The whole FenCon experience was fun, energizing and tiring all at the same time. There was always plenty of good food and drinks in the Con Suite available free of charge, to patrons and guests alike. All the organizers and volunteer staff were friendly and helpful. The art room was amazing and the dealer’s room with all the books, t-shirts, pins, costumes games, and other stuff was great. The gaming room was incredible, with  a lot of games running almost the whole time. There was a really cool table-top strategy war game of Axis & Allies that was set up with beautiful maps and miniatures.

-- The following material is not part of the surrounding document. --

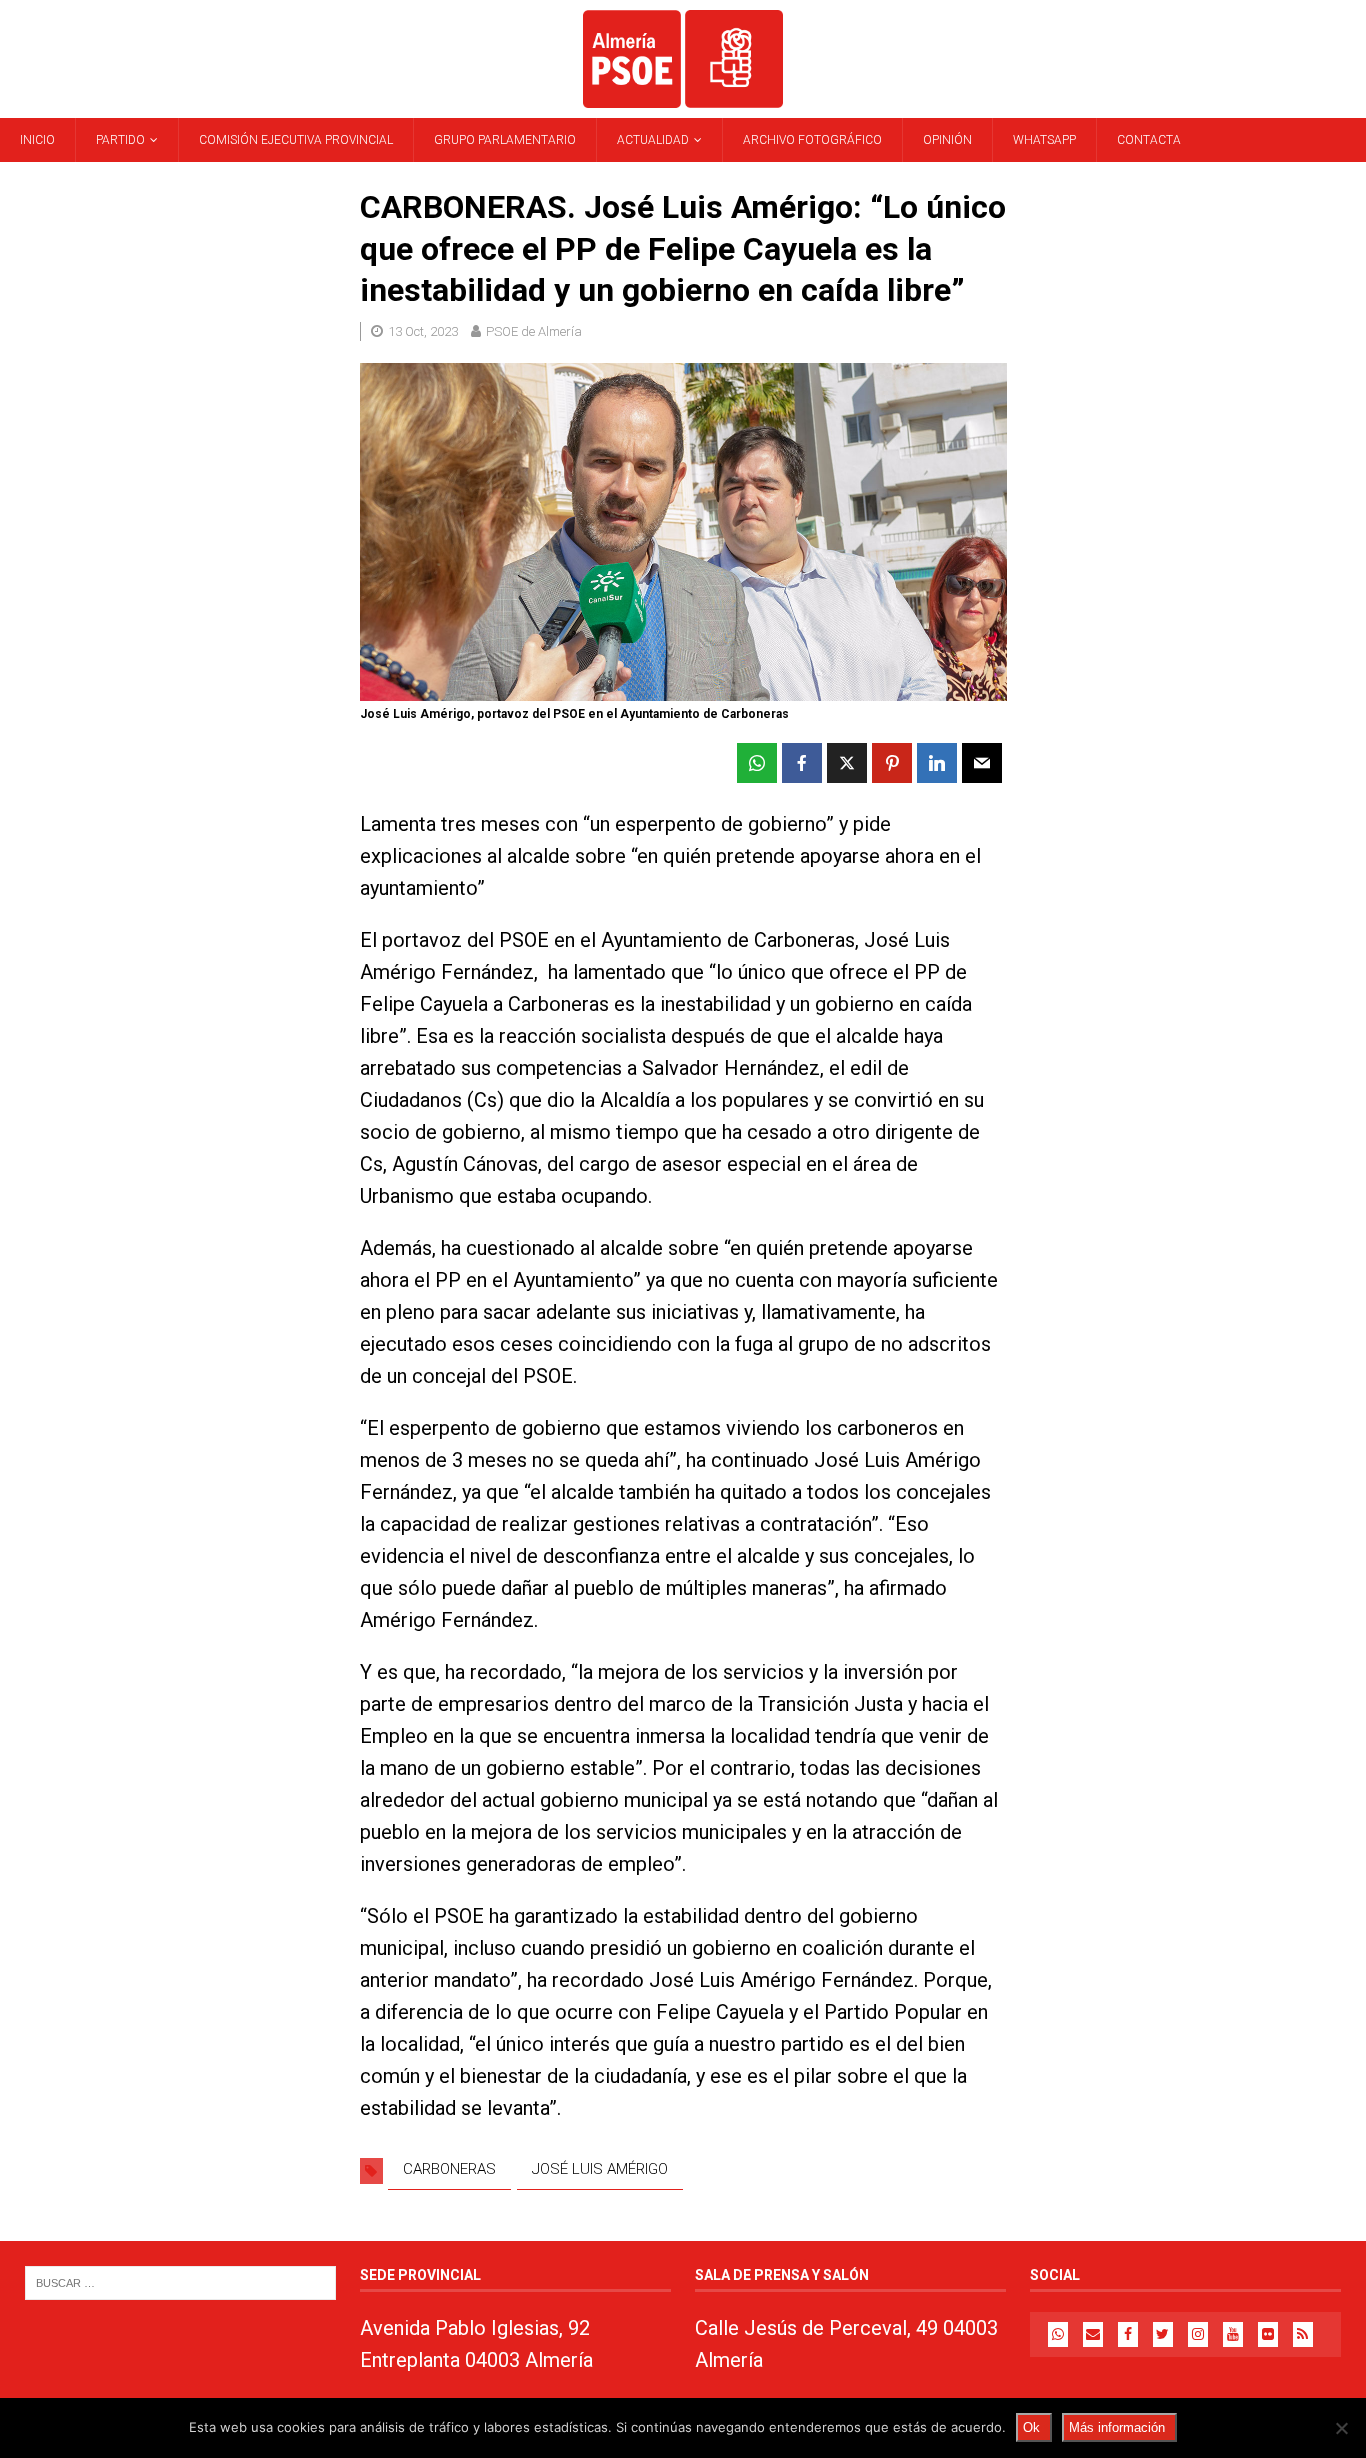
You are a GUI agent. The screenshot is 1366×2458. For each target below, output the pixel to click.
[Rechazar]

There were all kinds of board games and role-playing games, and card games going on all weekend. The gaming room ran pretty much 24 hours a day during the three days of the convention.  I didn’t get to spend much time in there unfortunately, because of attending panels, selling and signing books, meeting with people, listening to the bands play filk music (fantasy/sci-fi fan folk music), and wandering in and out of the many party rooms Saturday night. Meeting so many new people and walking around the convention all day for pretty much three days straight, staying late Saturday night for the parties.  It wore me out and by Sunday afternoon I was ready for some rest at home, even though I hated to see it all come to an end.

Well there is always FenCon IX to look forward to next year, and I will definitely not miss it for anything. I hope I will see the same friends next year, and meet a lot of new ones. I hope all of you reading this blog will be there too, to share in the fun! I’ll be the short pale writer wearing my long black coat again, so look for me and say hello!